И вдруг ссора! Он увидел ее с другим парнем, они шли вместе, парень обнимал ее за плечи. Слава подошел к ней и на глазах у всех окружающих ударил ее по щеке. Позднее выяснилось, что этот парень был ее двоюродным братом, Слава просил у нее прощения, но она не прощала. Он ходил, как в воду опущенный, переживал, писал стихи:
Я, наверное, очень подлый,Что, твоих избегая чар,Я тебе, всегда такой гордой,Столь жестокий нанес удар.Пусть я подлый, пусть я жестокий,Щеку судорогою свело,Знаю я, что тебе быстроокойТоже очень сейчас тяжело.Ни с кем другим он встречаться не хотел, для него никого не было лучше его Нади, а она равнодушно проходила мимо со стайкой девчат, кокетничала с другими ребятами, и в общем-то совсем не переживала из-за этой размолвки. Наконец, после долгих уговоров сменила гнев на милость, стала опять встречаться со Славой, но тут он окончил техникум, и должен был ехать по распределению в Ташкент, а ей до окончания учебы оставался еще год.

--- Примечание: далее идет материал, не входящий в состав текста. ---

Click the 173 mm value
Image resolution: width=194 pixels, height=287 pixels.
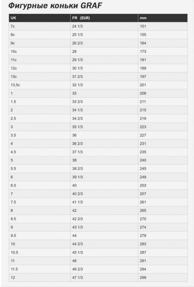click(x=143, y=51)
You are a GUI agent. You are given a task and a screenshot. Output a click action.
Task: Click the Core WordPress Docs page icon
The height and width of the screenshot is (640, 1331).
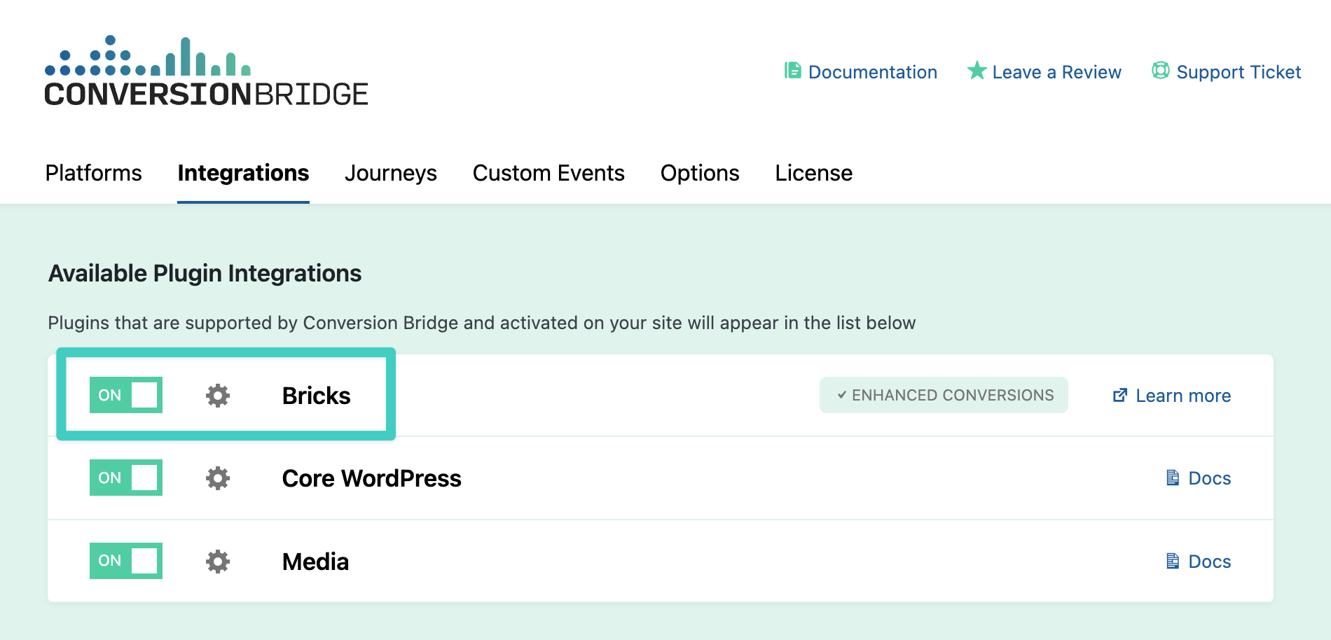click(1173, 478)
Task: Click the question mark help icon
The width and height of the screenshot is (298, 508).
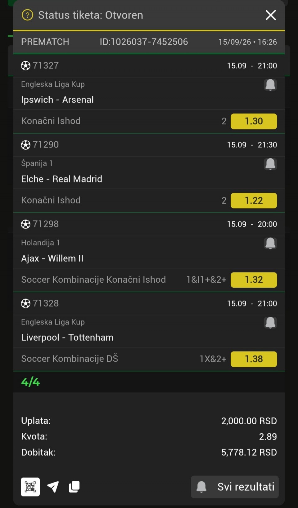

Провожать его она пришла, даже письма писала, но верные друзья сообщали ему, что видели ее то с одним, то с другим. А тут еще и землетрясение в Ташкенте произошло, тоже не очень-то приятно. Кончилось тем, что он бросил свою трудовую книжку в Ташкенте и примчался в Вольск. Но вскоре окончила техникум Надя и также уехала по распределению в Казахстан. Около года они не встречались и не переписывались.
А я подружилась с Леной Поздневой, мы сидели с ней за одной партой, наша дружба сохранялась до конца обучения в школе. Девочка из очень интеллигентной семьи старой закалки. Ее дед – заслуженный врач РСФСР, офтальмолог, умеющий делать сложнейшие операции. Бабушка – медсестра, мать – тоже врач-офтальмолог, медицинская династия. Лена учится игре на пианино, библиотека в их доме гораздо обширнее и полнее нашей. Благодаря Лене, у меня появляется интерес к стихам, я, как и она, завожу тетрадку, в которую выписываю наиболее понравившиеся стихотворения. В восьмом классе к нам с Леной присоединяются еще две девочки – Оля и Люда. Семилетку в это время заменили восьмилеткой, пробуют ввести одиннадцатилетнее образование с профессиональной ориентацией в старших классах.
Оля высокая, тоненькая со светлыми холодноватыми глазами. В нас есть что-то общее, иногда нас спрашивают, не сестры ли мы. Люда ниже, полнее, глаза большие, серые. Мы много болтаем, смеемся, иногда даже на уроках к неудовольствию учителей. Сравниваем нашу четверку с четверкой мушкетеров. Роли распределяются так: Лена – Атос, Люда – Портос, я – Арамис, Оля – Д`Артаньян. Кроме этого у каждой есть еще прозвище. Лена – королева Марго, Люда – Шарлотта. Олю на одном из школьных вечеров, на которые часто приглашали курсантов военного училища, курсант назвал Аэлитой в короне. Насмешница Люда тут же переделала это в «Аэлиту в коробке». Оле это не нравится, она сердится, когда ее так называют. Меня подруги окрестили именем героини романа Джека Лондона – Та, Что Грезит. Учатся все хорошо.